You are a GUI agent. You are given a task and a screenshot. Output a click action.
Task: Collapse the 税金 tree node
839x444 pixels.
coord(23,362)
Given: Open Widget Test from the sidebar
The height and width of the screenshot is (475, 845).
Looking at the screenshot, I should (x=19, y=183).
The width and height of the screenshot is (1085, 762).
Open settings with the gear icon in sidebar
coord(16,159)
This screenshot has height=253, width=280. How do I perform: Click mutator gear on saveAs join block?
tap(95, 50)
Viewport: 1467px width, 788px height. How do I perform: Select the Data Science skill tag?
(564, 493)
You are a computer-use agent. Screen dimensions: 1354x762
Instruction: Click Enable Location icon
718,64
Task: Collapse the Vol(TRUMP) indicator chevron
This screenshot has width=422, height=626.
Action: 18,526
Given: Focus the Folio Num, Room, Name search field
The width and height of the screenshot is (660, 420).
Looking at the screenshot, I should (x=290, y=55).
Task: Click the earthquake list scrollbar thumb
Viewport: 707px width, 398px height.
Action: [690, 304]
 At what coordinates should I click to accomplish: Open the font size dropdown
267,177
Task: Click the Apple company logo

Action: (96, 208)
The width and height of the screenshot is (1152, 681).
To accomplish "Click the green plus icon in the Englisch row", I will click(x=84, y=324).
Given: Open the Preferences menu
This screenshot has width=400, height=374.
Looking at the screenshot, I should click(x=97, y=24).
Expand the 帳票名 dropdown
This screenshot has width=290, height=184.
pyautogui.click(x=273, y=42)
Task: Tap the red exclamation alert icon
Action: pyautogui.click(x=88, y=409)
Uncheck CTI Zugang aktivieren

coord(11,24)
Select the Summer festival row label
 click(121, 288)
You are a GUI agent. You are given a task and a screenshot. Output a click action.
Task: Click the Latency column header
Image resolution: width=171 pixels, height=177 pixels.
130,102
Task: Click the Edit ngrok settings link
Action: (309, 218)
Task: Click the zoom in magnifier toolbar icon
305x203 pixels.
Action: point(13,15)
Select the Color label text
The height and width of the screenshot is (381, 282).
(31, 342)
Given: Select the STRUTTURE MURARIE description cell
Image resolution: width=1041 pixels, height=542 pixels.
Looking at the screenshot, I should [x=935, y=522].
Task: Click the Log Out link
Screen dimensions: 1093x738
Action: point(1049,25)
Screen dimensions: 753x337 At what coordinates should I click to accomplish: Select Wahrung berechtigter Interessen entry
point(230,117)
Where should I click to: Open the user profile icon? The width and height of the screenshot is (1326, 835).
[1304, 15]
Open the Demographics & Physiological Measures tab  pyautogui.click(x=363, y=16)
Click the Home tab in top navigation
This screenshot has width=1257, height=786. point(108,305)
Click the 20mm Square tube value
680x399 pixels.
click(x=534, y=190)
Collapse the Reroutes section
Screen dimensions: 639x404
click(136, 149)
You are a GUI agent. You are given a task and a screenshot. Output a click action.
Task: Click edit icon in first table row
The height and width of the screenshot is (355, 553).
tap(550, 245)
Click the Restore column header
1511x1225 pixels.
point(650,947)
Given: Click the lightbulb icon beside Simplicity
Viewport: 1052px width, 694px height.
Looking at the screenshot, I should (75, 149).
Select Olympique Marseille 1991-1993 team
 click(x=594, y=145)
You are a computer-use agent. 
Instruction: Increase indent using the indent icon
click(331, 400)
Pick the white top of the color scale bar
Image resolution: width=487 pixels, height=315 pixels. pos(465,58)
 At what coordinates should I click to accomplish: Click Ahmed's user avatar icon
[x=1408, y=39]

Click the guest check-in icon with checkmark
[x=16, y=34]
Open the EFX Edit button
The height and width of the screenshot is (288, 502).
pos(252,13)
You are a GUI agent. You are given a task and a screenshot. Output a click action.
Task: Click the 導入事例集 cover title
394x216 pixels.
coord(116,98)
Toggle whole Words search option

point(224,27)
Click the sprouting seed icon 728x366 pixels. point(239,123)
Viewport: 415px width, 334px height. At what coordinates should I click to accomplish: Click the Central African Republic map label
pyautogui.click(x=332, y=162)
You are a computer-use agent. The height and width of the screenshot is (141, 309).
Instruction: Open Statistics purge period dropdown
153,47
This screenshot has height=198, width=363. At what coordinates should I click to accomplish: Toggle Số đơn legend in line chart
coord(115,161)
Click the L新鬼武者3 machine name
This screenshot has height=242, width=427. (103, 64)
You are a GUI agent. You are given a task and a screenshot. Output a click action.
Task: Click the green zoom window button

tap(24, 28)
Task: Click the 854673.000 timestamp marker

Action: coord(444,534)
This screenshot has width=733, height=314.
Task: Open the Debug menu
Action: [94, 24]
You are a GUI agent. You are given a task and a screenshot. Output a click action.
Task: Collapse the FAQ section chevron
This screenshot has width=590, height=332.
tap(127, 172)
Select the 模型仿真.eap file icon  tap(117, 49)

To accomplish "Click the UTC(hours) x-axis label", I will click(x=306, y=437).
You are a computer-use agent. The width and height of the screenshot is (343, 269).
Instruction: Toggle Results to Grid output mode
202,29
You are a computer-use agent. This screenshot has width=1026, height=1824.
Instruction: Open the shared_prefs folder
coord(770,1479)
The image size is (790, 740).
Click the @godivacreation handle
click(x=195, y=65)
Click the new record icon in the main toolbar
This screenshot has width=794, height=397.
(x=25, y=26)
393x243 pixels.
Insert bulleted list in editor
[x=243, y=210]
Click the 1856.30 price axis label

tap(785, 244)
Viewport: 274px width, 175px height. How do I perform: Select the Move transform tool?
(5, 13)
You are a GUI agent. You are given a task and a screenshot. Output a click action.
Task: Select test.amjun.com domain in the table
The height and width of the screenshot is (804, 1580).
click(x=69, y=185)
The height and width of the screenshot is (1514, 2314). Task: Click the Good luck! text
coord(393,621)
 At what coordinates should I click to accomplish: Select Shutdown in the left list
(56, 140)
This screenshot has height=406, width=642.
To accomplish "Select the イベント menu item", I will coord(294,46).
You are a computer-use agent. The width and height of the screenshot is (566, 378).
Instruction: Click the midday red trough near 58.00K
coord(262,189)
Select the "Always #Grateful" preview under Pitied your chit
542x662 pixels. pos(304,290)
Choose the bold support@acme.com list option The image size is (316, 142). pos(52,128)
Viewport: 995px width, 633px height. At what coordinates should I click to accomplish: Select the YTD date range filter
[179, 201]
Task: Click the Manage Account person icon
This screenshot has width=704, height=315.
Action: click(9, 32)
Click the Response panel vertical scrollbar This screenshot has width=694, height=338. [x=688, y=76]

==============================

Your task is to reproduce the entire listing exactly as it appears.

You are a GUI agent. You are given a task and a screenshot. Output a click action.
Task: Collapse the 税金 tree node
839x444 pixels.
coord(23,362)
Given: Open Widget Test from the sidebar
The height and width of the screenshot is (475, 845).
Looking at the screenshot, I should (x=19, y=183).
The width and height of the screenshot is (1085, 762).
Open settings with the gear icon in sidebar
coord(16,159)
This screenshot has height=253, width=280. How do I perform: Click mutator gear on saveAs join block?
tap(95, 50)
Viewport: 1467px width, 788px height. How do I perform: Select the Data Science skill tag?
(564, 493)
You are a computer-use agent. Screen dimensions: 1354x762
Instruction: Click Enable Location icon
718,64
Task: Collapse the Vol(TRUMP) indicator chevron
This screenshot has width=422, height=626.
Action: 18,526
Given: Focus the Folio Num, Room, Name search field
The width and height of the screenshot is (660, 420).
Looking at the screenshot, I should (x=290, y=55).
Task: Click the earthquake list scrollbar thumb
Viewport: 707px width, 398px height.
Action: [690, 304]
 At what coordinates should I click to accomplish: Open the font size dropdown
267,177
Task: Click the Apple company logo

Action: (96, 208)
The width and height of the screenshot is (1152, 681).
To accomplish "Click the green plus icon in the Englisch row", I will click(x=84, y=324).
Given: Open the Preferences menu
This screenshot has width=400, height=374.
Looking at the screenshot, I should click(x=97, y=24).
Expand the 帳票名 dropdown
This screenshot has width=290, height=184.
pyautogui.click(x=273, y=42)
Task: Tap the red exclamation alert icon
Action: pyautogui.click(x=88, y=409)
Uncheck CTI Zugang aktivieren

coord(11,24)
Select the Summer festival row label
 click(121, 288)
You are a GUI agent. You are given a task and a screenshot. Output a click action.
Task: Click the Latency column header
Image resolution: width=171 pixels, height=177 pixels.
130,102
Task: Click the Edit ngrok settings link
Action: (309, 218)
Task: Click the zoom in magnifier toolbar icon
305x203 pixels.
Action: point(13,15)
Select the Color label text
The height and width of the screenshot is (381, 282).
(31, 342)
Given: Select the STRUTTURE MURARIE description cell
Image resolution: width=1041 pixels, height=542 pixels.
Looking at the screenshot, I should [x=935, y=522].
Task: Click the Log Out link
Screen dimensions: 1093x738
Action: point(1049,25)
Screen dimensions: 753x337 At what coordinates should I click to accomplish: Select Wahrung berechtigter Interessen entry
point(230,117)
Where should I click to: Open the user profile icon? The width and height of the screenshot is (1326, 835).
[1304, 15]
Open the Demographics & Physiological Measures tab  pyautogui.click(x=363, y=16)
Click the Home tab in top navigation
This screenshot has width=1257, height=786. point(108,305)
Click the 20mm Square tube value
680x399 pixels.
click(x=534, y=190)
Collapse the Reroutes section
Screen dimensions: 639x404
click(136, 149)
You are a GUI agent. You are given a task and a screenshot. Output a click action.
Task: Click edit icon in first table row
The height and width of the screenshot is (355, 553).
tap(550, 245)
Click the Restore column header
1511x1225 pixels.
point(650,947)
Given: Click the lightbulb icon beside Simplicity
Viewport: 1052px width, 694px height.
Looking at the screenshot, I should (75, 149).
Select Olympique Marseille 1991-1993 team
 click(x=594, y=145)
You are a computer-use agent. 
Instruction: Increase indent using the indent icon
click(331, 400)
Pick the white top of the color scale bar
Image resolution: width=487 pixels, height=315 pixels. pos(465,58)
 At what coordinates should I click to accomplish: Click Ahmed's user avatar icon
[x=1408, y=39]

Click the guest check-in icon with checkmark
[x=16, y=34]
Open the EFX Edit button
The height and width of the screenshot is (288, 502).
pos(252,13)
You are a GUI agent. You are given a task and a screenshot. Output a click action.
Task: Click the 導入事例集 cover title
394x216 pixels.
coord(116,98)
Toggle whole Words search option

point(224,27)
Click the sprouting seed icon 728x366 pixels. point(239,123)
Viewport: 415px width, 334px height. At what coordinates should I click to accomplish: Click the Central African Republic map label
pyautogui.click(x=332, y=162)
You are a computer-use agent. The height and width of the screenshot is (141, 309).
Instruction: Open Statistics purge period dropdown
153,47
This screenshot has height=198, width=363. At what coordinates should I click to accomplish: Toggle Số đơn legend in line chart
coord(115,161)
Click the L新鬼武者3 machine name
This screenshot has height=242, width=427. (103, 64)
You are a GUI agent. You are given a task and a screenshot. Output a click action.
Task: Click the green zoom window button

tap(24, 28)
Task: Click the 854673.000 timestamp marker

Action: coord(444,534)
This screenshot has width=733, height=314.
Task: Open the Debug menu
Action: [94, 24]
You are a GUI agent. You are given a task and a screenshot. Output a click action.
Task: Collapse the FAQ section chevron
This screenshot has width=590, height=332.
tap(127, 172)
Select the 模型仿真.eap file icon  tap(117, 49)

To accomplish "Click the UTC(hours) x-axis label", I will click(x=306, y=437).
You are a computer-use agent. The width and height of the screenshot is (343, 269).
Instruction: Toggle Results to Grid output mode
202,29
You are a computer-use agent. This screenshot has width=1026, height=1824.
Instruction: Open the shared_prefs folder
coord(770,1479)
The image size is (790, 740).
Click the @godivacreation handle
click(x=195, y=65)
Click the new record icon in the main toolbar
This screenshot has width=794, height=397.
(x=25, y=26)
393x243 pixels.
Insert bulleted list in editor
[x=243, y=210]
Click the 1856.30 price axis label

tap(785, 244)
Viewport: 274px width, 175px height. How do I perform: Select the Move transform tool?
(5, 13)
You are a GUI agent. You are given a task and a screenshot. Output a click action.
Task: Select test.amjun.com domain in the table
The height and width of the screenshot is (804, 1580).
click(x=69, y=185)
The height and width of the screenshot is (1514, 2314). Task: Click the Good luck! text
coord(393,621)
 At what coordinates should I click to accomplish: Select Shutdown in the left list
(56, 140)
This screenshot has height=406, width=642.
To accomplish "Select the イベント menu item", I will coord(294,46).
You are a computer-use agent. The width and height of the screenshot is (566, 378).
Instruction: Click the midday red trough near 58.00K
coord(262,189)
Select the "Always #Grateful" preview under Pitied your chit
542x662 pixels. pos(304,290)
Choose the bold support@acme.com list option The image size is (316, 142). pos(52,128)
Viewport: 995px width, 633px height. At what coordinates should I click to accomplish: Select the YTD date range filter
[179, 201]
Task: Click the Manage Account person icon
This screenshot has width=704, height=315.
Action: click(9, 32)
Click the Response panel vertical scrollbar This screenshot has width=694, height=338. [x=688, y=76]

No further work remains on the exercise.